Acho que tem um tempo difícil pela frente, porque luta contra uma maioria ilusionista, que tem vivido à boleia de um conjunto de circunstâncias favoráveis que não criou, e sobretudo uma maioria que, sendo heterogénea, - a chamada “geringonça”, que é um conceito que tenho de incorporar nas minhas aulas de Direito Constitucional – é de geometria variável, mutante, caleidoscópica, que apresenta diferentes cores conforme as circunstâncias e a opinião pública. Maioria que tem caído em grandes contradições, como o caso Robles. No momento da verdade, os partidos unem-se porque sabem que a sua sobrevivência depende da continuidade da legislatura, mas depois fingem que estão uns contra os outros, com discursos disparatados, demagógicos, que estão a fazer desacreditar a política por completo. Isso é visível sobretudo no BE, que tem vindo a descer [nas sondagens] por causa desse discurso e em particular por causa do caso Robles.

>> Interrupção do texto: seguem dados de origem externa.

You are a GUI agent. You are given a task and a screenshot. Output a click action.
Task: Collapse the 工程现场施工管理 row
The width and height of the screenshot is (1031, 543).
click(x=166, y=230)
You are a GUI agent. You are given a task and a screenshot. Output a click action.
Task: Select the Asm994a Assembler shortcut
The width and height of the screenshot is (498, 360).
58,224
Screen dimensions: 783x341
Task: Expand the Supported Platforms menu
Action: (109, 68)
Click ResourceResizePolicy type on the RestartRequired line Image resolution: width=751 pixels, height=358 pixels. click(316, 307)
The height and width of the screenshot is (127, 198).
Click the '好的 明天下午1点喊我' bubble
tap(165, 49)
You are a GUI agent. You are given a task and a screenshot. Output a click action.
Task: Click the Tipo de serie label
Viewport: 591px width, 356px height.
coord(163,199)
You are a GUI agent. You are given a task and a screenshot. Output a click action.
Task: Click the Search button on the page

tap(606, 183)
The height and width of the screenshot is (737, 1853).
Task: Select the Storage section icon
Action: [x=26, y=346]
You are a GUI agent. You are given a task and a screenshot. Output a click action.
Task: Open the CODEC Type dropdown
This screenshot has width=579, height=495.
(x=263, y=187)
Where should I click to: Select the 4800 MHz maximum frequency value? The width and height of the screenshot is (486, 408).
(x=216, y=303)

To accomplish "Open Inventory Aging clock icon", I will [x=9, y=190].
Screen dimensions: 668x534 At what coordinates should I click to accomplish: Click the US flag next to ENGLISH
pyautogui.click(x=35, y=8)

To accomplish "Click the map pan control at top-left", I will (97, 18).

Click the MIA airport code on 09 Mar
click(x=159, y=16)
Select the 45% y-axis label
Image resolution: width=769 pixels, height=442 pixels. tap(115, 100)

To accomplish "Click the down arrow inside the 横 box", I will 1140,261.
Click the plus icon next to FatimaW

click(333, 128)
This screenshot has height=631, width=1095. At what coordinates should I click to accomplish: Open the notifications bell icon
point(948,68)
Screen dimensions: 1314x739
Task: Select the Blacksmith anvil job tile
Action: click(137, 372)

Se o PSD perder as eleições em 2019, como as sondagens indicam, acha que deve antecipar o congresso para permitir uma recomposição rápida do partido?
Um partido tem de estar sempre preparado para os combates. Se vier a acontecer a derrota, e eu espero que não, dependerá dos termos dessa derrota, depende de muita coisa. Agora, o PSD tem sempre o valor das suas ideias e das pessoas boas que acredito que o dr. Rui Rio vai reunir para apresentar como candidatos às duas eleições nacionais. Ver-se-á. A tarefa de Rui Rio é difícil porque a política está muito desacreditada. E por isso o sistema político está infestado de pessoas sem credibilidade, de pessoas que não têm vida própria e parasitam a vida política. Isso é difícil mudar. Há pouca gente disponível para o serviço público, e pouca gente interessada na reforma do sistema político. Este Governo não fez nenhuma reforma, limitou-se a viver à boleia da conjuntura.

Também é por isso que admite vir a concorrer à liderança do PSD?
As pessoas que me conhecem sabem que eu gosto de missões. Tenho um apelo do interesse público, sem falsas modéstias. Conheço os países de língua portuguesa muito bem, gosto da causa pública, de ser útil aos outros. Gosto da política, e gosto muito de ser do PSD desde os 18 anos.

Foi deputado entre 2009 e 2011. Como foi essa experiência?
Houve coisas boas, conhecer o mundo da política mais de perto, estar na Casa da Democracia, mas também houve coisas negativas.

O que é que o desiludiu?
Dentro do PSD, houve alguns equívocos e algumas intrigas, que não devem ser diferentes de outros partidos. O que senti em geral é pouca liberdade do deputado, um sectarismo incrível - quando as coisas são nossas, são boas; caso contrário, são más - e também um certo sentido de impunidade. As pessoas acham que, por serem políticos, estão acima da lei.